Removing OSDs from a Cluster
OSDs can be removed from the cluster at any time and the data stored on them will be rebuilt and re-balanced across the remaining OSDs. Key things to consider include:
- Make sure there is adequate space available in the remaining OSDs in the cluster. If you have 30x OSDs and you're removing 5x OSDs then the used capacity will increase by roughly 5/25 or 20%. If there isn't that much room available be sure to expand the cluster first, then retire/remove old OSDs.
- If there is a large amount of data in the OSDs it is best to re-weight the OSD gradually to 0 rather than abruptly removing it.
- In multi-site configurations especially, make sure that the removal of the OSD doesn't put pools into a state where there are not enough copies of the data to continue read/write access to the storage. Ideally OSDs should be removed after re-weighting and subsequent re-balancing has completed.
- Select the Scale-out Block & Object Storage menu and click on Delete under the Object Storage Daemon section of the ribbon bar:
This will open the Delete a Ceph Storage Daemon pop-up:
- Selecting the OSD will display information about it
- Deletion will take time, depending on how much data needs to be migrated to other OSDs in the Cluster
Adding/Removing Monitors in a Cluster
For Ceph Clusters up to 10x to 16x systems the default 3x monitors is typically fine. The initial monitors are created automatically when the cluster is formed. Beyond the initial 3x monitors it may be good to jump up to 5x monitors for additional fault-tolerance depending on what the cluster failure domains look like. If you cluster is spanning racks, it is best to have a monitor in each rack rather than having all the monitors in the same rack which will cause the storage to be inaccessible in the event of a rack power outage. Adding/Removing Monitors is done by using the buttons of the same names in the toolbar.
The following guide will provide an outline of steps to take when encountering issues with Scale-out SAN and Object Storage using Ceph in a QuantaStor environment.
Hardware Disk Failure
- Replace failed drive and return hardware RAID5 to normal operational status
Node Connectivity Issues
- Verify networking hardware infrastructure is correct and all cabling valid
- Verify that node network configuration is correct under System Management
- Note that all nodes must share networks on the same network port (ie, All nodes should have 10.0.0.0/16 on ethX, 192.168.0.0/16 on ethY)

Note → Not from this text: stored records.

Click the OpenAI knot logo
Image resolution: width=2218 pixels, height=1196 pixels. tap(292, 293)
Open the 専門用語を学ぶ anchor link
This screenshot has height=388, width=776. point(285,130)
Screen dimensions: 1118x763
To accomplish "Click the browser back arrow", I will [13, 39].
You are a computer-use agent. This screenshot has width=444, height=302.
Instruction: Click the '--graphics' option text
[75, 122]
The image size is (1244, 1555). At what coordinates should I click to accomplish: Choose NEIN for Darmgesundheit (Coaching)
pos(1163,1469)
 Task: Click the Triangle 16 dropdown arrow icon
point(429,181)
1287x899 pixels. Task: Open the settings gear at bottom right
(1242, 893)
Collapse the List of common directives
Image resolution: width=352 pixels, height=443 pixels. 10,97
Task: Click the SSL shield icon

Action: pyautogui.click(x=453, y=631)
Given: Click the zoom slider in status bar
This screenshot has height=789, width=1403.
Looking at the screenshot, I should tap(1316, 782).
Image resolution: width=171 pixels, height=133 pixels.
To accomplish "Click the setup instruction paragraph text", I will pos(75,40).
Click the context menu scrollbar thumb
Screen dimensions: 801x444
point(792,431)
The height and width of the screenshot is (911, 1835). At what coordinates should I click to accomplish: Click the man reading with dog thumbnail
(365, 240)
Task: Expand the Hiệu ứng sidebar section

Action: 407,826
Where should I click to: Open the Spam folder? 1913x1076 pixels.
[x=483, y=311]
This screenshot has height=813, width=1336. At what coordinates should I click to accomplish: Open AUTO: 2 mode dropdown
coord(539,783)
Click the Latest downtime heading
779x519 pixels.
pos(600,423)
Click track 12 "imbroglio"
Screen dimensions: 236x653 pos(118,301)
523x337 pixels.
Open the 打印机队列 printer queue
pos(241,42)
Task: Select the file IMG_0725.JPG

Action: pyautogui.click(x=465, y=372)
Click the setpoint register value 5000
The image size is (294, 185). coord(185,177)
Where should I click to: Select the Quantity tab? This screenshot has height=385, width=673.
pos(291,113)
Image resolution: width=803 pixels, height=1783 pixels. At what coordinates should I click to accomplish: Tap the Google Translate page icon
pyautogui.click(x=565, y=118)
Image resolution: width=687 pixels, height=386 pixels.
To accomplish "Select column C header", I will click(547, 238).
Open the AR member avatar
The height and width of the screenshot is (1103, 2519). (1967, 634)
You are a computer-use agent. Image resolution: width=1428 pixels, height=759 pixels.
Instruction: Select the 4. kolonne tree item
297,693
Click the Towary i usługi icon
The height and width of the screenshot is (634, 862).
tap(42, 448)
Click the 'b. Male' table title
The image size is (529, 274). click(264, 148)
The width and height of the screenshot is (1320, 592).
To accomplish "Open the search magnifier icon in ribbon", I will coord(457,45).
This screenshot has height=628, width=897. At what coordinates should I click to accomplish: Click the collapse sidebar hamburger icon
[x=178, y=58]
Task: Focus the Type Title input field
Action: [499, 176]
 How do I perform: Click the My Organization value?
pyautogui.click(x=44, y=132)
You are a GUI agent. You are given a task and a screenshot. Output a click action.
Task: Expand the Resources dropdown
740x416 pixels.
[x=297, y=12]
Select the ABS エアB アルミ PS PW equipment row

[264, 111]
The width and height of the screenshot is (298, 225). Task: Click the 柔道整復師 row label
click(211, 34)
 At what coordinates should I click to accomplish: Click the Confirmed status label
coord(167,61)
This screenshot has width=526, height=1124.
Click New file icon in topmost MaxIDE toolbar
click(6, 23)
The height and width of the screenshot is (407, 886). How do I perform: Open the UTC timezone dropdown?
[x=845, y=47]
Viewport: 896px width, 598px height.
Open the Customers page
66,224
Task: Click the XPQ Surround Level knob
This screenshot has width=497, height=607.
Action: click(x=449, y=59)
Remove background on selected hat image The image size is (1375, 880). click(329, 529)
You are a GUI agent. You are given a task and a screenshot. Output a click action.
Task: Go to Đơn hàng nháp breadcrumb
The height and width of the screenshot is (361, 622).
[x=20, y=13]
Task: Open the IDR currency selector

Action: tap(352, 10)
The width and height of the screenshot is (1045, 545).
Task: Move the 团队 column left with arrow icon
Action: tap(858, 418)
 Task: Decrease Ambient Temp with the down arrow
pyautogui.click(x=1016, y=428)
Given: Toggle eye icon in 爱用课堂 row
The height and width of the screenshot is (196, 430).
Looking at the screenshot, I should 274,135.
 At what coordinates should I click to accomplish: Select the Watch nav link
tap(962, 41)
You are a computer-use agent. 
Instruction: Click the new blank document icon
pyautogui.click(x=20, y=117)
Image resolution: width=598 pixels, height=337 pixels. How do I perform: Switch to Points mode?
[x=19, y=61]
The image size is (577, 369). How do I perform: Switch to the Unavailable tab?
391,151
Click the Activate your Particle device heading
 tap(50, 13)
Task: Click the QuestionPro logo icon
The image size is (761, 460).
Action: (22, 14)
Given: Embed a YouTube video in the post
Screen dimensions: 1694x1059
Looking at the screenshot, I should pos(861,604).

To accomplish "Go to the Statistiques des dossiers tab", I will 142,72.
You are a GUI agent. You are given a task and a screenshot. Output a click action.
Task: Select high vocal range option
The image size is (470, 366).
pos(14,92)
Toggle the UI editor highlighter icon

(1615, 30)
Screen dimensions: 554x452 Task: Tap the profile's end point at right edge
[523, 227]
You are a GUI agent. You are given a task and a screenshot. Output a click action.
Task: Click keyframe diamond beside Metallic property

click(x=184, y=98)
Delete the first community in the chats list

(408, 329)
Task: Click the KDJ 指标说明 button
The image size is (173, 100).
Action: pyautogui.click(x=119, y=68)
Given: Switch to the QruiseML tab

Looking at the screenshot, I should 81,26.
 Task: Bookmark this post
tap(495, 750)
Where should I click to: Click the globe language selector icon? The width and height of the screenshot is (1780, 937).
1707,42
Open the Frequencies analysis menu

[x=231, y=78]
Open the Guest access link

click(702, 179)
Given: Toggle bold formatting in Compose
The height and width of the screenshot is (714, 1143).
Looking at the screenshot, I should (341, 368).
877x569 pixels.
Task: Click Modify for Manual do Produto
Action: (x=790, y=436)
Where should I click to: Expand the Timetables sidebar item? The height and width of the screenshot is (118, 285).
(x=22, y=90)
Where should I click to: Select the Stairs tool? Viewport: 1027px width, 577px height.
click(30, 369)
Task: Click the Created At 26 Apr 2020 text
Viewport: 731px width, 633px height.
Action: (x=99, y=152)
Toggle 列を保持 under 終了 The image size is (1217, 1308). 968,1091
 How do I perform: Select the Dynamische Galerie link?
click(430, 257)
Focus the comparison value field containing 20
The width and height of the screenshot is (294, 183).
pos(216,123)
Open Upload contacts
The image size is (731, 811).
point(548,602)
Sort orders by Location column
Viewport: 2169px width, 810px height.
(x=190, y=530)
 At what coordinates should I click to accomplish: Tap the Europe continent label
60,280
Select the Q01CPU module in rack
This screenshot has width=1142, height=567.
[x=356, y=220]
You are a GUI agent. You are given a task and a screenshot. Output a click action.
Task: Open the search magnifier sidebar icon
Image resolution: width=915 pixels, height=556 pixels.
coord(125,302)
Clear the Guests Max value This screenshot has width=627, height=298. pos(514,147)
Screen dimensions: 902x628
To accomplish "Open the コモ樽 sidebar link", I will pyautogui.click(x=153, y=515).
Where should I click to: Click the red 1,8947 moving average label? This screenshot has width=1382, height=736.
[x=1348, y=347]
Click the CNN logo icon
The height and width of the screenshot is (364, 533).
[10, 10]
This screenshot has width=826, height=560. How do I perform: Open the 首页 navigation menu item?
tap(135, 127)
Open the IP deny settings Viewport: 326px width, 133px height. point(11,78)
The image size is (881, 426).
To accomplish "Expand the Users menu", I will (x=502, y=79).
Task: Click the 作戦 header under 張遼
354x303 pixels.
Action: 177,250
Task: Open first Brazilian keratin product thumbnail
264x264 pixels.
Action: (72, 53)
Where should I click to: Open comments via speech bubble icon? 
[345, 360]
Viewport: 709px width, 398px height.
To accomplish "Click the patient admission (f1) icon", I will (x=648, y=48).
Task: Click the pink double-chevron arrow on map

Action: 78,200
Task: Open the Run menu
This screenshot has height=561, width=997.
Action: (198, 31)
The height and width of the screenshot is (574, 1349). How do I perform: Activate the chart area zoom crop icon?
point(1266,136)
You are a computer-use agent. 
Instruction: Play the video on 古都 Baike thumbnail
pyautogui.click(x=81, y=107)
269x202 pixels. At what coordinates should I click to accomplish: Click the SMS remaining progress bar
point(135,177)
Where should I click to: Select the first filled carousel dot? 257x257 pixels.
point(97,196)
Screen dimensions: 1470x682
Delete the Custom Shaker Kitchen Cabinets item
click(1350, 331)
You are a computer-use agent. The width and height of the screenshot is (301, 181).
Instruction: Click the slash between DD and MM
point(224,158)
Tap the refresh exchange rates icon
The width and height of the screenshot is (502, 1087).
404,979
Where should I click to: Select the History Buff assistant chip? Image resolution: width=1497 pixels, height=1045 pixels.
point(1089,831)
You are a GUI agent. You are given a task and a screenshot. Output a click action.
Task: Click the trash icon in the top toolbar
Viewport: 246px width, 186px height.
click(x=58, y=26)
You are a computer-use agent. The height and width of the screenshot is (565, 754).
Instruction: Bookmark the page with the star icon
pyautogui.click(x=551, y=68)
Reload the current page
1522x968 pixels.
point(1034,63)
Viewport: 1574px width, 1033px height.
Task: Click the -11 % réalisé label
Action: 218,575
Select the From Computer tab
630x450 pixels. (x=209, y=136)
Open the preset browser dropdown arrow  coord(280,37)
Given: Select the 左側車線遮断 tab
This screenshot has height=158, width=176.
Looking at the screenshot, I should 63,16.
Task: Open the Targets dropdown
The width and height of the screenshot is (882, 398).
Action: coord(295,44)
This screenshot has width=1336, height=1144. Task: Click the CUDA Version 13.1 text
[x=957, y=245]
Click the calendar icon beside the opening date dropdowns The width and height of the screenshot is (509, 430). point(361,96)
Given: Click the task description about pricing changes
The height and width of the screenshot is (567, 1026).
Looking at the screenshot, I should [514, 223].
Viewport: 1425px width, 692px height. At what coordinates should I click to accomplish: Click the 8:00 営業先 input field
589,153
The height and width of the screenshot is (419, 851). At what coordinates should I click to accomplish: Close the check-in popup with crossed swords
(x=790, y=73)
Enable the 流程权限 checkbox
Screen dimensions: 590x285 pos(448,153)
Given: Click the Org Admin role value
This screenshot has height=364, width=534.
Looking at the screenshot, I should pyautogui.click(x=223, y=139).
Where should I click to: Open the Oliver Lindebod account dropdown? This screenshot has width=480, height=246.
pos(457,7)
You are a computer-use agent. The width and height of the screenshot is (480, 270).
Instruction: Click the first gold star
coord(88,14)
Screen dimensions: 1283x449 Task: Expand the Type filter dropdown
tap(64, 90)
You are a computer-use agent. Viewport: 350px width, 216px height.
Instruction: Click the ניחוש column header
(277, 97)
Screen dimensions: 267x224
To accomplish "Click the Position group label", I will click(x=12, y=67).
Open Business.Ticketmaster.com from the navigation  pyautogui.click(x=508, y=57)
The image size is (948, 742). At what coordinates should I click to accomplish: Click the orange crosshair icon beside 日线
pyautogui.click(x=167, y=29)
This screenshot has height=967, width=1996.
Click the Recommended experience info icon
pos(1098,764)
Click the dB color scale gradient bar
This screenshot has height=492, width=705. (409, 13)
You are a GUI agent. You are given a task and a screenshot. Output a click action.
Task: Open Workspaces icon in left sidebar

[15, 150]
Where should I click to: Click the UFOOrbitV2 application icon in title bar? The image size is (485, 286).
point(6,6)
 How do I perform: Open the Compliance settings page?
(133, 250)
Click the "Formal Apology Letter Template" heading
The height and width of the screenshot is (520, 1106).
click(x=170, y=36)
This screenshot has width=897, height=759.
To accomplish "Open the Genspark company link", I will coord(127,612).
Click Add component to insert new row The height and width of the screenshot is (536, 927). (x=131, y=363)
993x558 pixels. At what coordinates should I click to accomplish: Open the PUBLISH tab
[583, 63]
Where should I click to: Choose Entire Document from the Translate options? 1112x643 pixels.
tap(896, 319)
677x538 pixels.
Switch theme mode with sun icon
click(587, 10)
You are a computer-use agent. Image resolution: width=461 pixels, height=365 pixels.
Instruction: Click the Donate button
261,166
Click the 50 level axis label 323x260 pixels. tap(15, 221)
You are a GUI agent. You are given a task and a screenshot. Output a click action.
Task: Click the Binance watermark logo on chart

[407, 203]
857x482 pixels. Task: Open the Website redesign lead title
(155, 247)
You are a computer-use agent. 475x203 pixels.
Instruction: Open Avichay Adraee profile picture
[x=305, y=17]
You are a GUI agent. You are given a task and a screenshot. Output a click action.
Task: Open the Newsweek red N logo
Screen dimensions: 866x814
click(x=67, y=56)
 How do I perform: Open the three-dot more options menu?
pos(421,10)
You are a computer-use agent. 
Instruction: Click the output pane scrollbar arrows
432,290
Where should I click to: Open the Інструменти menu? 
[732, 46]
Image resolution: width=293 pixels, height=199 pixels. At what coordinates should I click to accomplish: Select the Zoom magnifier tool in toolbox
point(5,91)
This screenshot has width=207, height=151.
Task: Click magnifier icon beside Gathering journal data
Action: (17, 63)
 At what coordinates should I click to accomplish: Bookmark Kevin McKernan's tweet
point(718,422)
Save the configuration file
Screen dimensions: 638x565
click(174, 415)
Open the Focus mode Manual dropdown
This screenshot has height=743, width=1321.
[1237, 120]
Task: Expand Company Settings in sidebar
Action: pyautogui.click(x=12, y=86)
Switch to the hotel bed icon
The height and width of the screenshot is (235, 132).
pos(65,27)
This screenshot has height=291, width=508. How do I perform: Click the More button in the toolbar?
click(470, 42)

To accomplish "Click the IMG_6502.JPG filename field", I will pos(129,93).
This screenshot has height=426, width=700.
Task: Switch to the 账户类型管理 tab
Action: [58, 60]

Ceph will automatically restore OSD status and rebalance data once network status has been successfully restored.
Node Failure and Replacement
In the event a node has completely failed (due to hardware failure, decomissioning, or other action), the node should be removed from the Ceph cluster.
A new node can then be added to the cluster (if desired or necessary).
See the Management and Operations section for details on Removing and Adding a node to a Ceph cluster.